■ **Instructions to follow**
Please go through the records below and return every line holding the word "computer".

■ **Available data**
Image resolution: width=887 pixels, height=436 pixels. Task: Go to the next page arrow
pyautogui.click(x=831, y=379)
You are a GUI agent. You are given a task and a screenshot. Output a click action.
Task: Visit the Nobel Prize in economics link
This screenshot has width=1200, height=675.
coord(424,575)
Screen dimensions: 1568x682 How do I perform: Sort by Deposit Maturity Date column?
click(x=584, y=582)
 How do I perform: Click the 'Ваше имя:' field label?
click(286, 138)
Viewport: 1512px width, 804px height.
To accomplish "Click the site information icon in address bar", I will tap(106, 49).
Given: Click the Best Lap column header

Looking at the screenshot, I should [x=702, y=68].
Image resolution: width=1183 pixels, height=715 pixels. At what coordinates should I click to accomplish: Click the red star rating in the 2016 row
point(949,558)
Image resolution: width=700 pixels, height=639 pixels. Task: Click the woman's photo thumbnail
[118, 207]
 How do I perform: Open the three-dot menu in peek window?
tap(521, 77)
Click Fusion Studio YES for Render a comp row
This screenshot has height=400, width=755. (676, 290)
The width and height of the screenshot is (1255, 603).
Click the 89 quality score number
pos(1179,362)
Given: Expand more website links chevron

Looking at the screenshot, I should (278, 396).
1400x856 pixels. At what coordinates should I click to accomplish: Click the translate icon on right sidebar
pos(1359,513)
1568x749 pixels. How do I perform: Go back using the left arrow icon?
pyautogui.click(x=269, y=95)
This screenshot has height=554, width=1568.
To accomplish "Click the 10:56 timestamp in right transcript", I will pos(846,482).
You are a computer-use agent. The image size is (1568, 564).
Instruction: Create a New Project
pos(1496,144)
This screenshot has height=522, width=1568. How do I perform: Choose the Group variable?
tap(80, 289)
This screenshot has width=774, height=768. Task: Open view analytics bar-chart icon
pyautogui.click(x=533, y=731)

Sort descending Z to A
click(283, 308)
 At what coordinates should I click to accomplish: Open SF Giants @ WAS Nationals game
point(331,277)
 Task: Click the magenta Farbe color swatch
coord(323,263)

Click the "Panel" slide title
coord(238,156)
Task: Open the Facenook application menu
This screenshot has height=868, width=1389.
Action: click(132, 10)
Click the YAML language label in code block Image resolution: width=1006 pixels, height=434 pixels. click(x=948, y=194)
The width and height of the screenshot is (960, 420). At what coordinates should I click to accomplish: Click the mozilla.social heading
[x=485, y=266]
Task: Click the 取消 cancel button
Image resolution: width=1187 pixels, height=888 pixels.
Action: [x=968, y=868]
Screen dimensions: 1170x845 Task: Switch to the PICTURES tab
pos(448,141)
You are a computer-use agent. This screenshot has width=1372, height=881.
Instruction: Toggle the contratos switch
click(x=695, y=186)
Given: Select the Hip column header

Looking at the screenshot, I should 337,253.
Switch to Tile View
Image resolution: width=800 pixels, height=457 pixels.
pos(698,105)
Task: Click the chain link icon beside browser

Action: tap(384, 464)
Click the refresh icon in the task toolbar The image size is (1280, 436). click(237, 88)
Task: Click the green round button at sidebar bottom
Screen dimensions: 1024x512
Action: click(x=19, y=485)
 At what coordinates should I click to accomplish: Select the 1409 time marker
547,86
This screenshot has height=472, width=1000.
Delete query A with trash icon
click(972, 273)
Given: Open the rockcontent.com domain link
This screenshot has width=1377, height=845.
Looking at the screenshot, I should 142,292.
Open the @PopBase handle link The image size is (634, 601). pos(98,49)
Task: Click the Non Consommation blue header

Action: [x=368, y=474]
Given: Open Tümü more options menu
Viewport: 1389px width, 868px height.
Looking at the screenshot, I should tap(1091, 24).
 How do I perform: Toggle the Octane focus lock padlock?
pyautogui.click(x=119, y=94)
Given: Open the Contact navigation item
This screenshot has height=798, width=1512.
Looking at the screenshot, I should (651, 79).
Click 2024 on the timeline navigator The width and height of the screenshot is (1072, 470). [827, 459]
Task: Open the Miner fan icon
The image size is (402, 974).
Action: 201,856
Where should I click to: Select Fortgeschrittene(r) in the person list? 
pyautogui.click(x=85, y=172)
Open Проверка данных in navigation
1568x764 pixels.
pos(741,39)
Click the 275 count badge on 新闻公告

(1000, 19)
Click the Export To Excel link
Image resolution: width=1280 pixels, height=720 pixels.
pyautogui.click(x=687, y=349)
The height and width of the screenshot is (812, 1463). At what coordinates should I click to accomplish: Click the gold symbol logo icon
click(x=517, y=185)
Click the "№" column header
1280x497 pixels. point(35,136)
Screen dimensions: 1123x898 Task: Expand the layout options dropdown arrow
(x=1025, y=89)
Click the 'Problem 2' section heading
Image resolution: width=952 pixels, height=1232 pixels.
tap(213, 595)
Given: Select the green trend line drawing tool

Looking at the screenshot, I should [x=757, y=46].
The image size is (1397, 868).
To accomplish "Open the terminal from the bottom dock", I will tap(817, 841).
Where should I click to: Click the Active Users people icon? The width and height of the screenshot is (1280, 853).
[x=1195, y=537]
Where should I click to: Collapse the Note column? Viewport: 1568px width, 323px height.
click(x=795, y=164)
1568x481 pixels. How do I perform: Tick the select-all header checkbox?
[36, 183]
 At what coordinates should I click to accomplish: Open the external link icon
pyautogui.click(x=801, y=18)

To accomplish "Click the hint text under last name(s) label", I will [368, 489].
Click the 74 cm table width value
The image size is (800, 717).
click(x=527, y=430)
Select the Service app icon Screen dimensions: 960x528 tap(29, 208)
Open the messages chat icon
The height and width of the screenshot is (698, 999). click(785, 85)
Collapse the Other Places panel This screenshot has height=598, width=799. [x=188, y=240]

■ **Answer to the problem**
You are a computer-use agent. The image size is (1568, 564).
You are a computer-use agent. This screenshot has width=1372, height=881.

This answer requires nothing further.